Vous me permettrez de considérer que les électeurs italiens viennent de manifester, par la radicalité de leurs votes, une forme moderne de ce retirement. À l’occasion de ce débat, il nous incombe de comprendre pourquoi le rejet de l’Europe est devenu, dans ce pays fondateur de l’Union européenne, le socle commun des extrémismes et de la xénophobie, d’autant que le séisme politique qui vient de toucher l’Italie s’ajoute à ceux qui ont déjà ébranlé l’Allemagne, l’Autriche, la Lettonie, la Hongrie, le Danemark, la Suède, la Slovaquie.
Dans tous ces pays, une extrême droite résolument raciste et anti-européenne s’est solidement installée dans les parlements et, parfois, dans les gouvernements. Au délitement de l’idée européenne fondée sur la démocratie, la paix, les droits de l’homme et la solidarité, elle oppose la fermeture des frontières, la chasse aux étrangers, le repli identitaire et, souvent, la volonté de constituer de nouvelles entités nationales au-delà ou en deçà des limites actuelles des États. Des élections européennes se dérouleront, dans un peu moins d’un an, au mois de mai 2019. Chers collègues, tremblons à l’idée, de moins en moins invraisemblable, que ces forces puissent devenir la principale composante du futur Parlement européen.
Comment en est-on arrivé là ? Comment l’Italie, pays connu depuis toujours comme l’un des plus actifs partisans de la construction européenne, s’en éloigne-t-elle aujourd’hui avec autant de violence ?
D’aucuns ont estimé, non sans raison, que l’afflux de réfugiés dans la péninsule avait contribué à déstabiliser une société déjà fragilisée par la crise.

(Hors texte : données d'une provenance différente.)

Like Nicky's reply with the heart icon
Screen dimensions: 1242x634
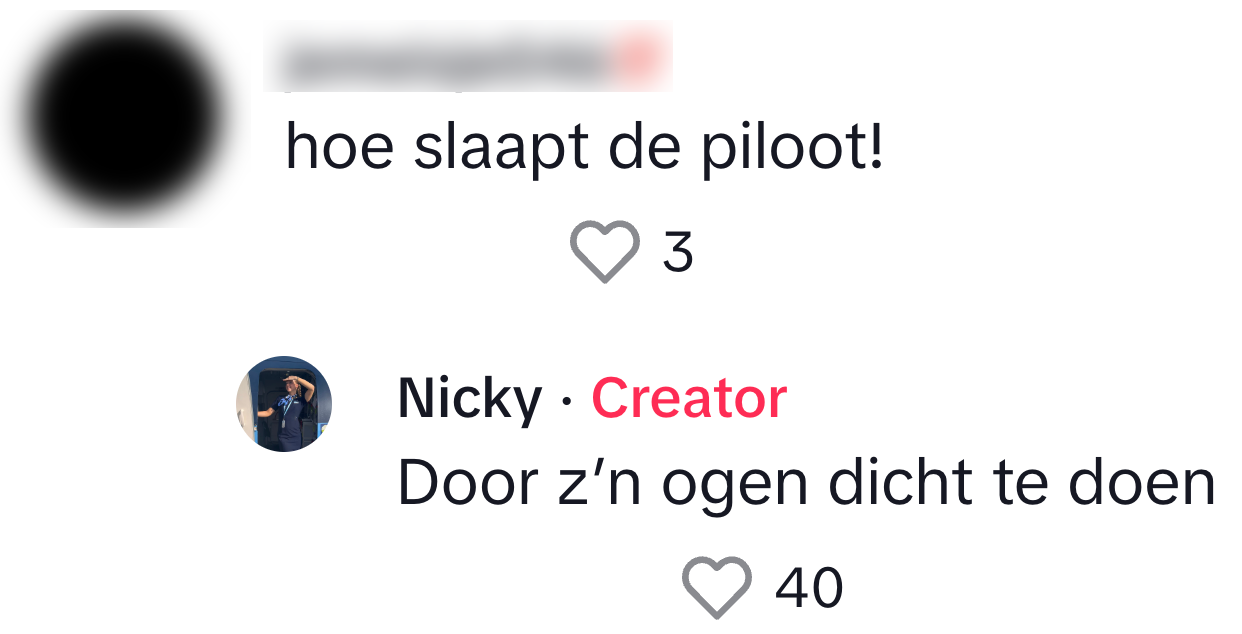tap(717, 588)
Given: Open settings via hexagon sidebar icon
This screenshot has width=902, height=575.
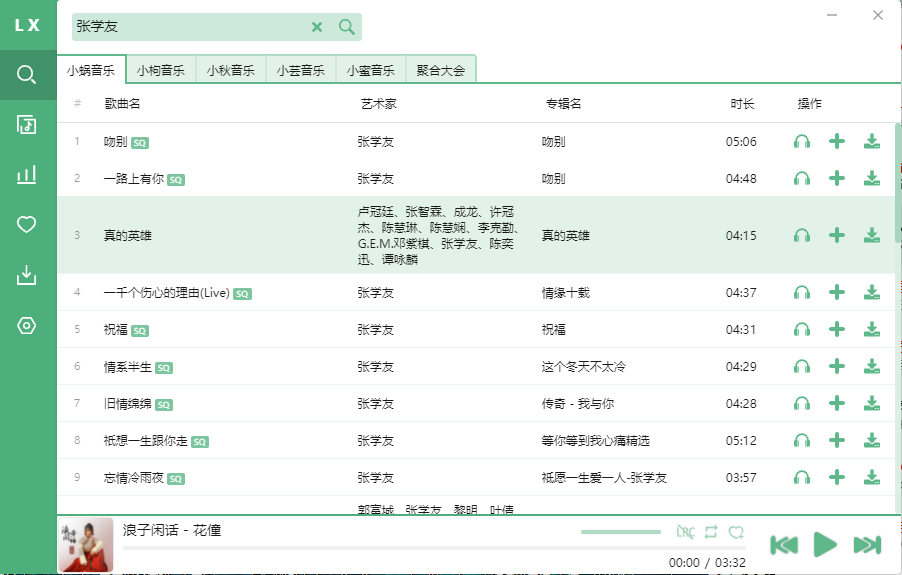Looking at the screenshot, I should (27, 325).
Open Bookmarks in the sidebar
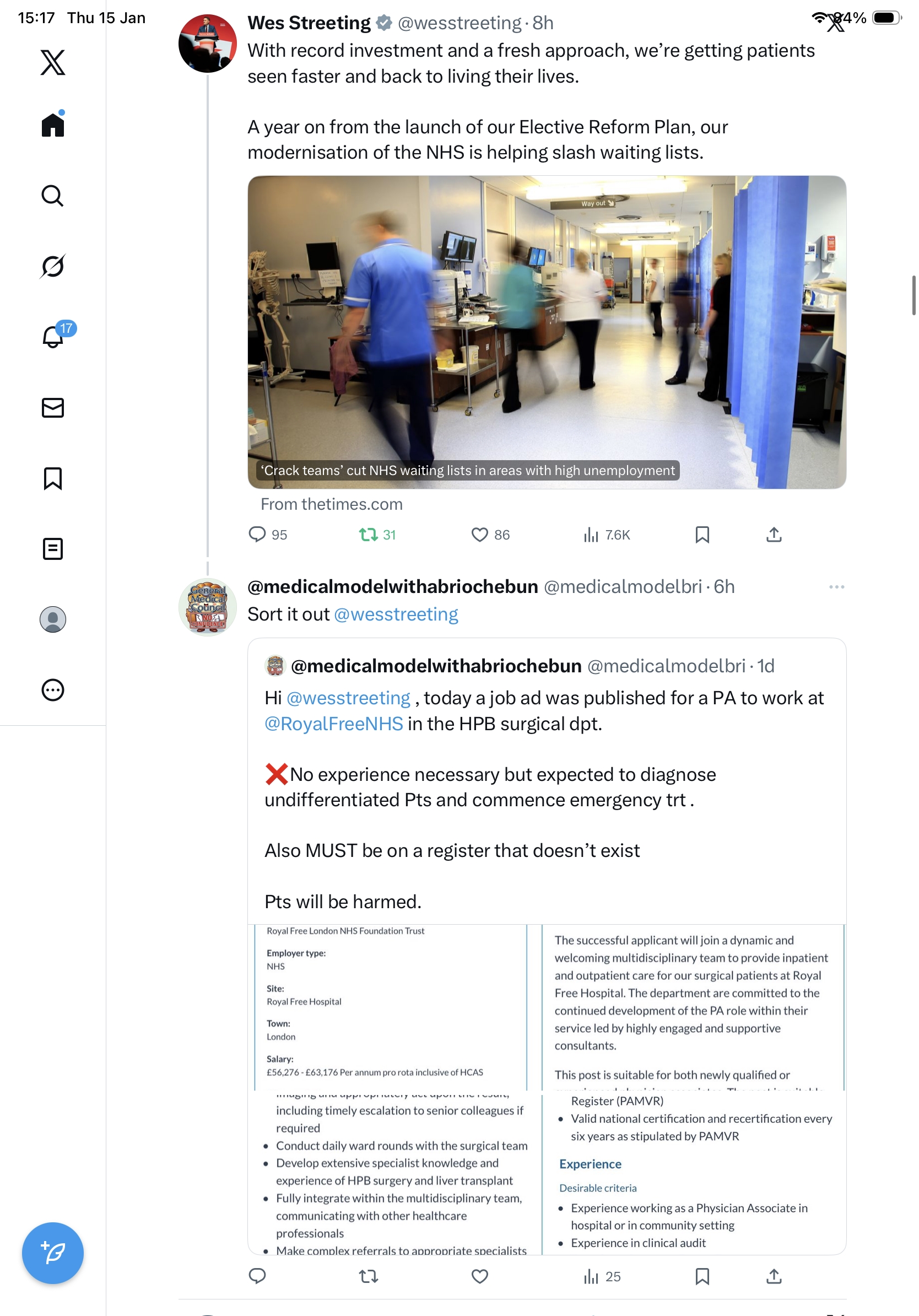 tap(53, 478)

Il est vrai que l’Italie comme la Grèce ont dû gérer cet accueil sans grande aide de l’Union européenne, dont la plupart des membres leur ont refusé toute forme de solidarité.
Les organisations non gouvernementales évaluent à plus de 10 000 le nombre de réfugiés qui vivent en Italie, dans des campements de fortune, sans aucune aide. Malgré les appels du pape François, qui exhorte les Italiens à les recevoir dignement, parce que « les pauvres sont [notre] trésor », la peur de l’étranger est devenue la manifestation d’une opposition radicale à la globalisation, dans sa variante européenne, et de ses conséquences toujours plus destructrices.
Parcourez l’Italie du Sud et la Sicile et comprenez, à la vue de leurs innombrables friches industrielles, que le mal est là, dans ces tissus économiques totalement déstructurés par trente années d’une crise sans fin. La carte électorale de l’Italie est aujourd’hui celle de la pauvreté, celle des régions en voie de sous-développement, celle de l’exode des jeunes diplômés vers le nord, dans un mouvement similaire à celui qui avait poussé hors du pays leurs grands-parents et leurs arrières grands-parents.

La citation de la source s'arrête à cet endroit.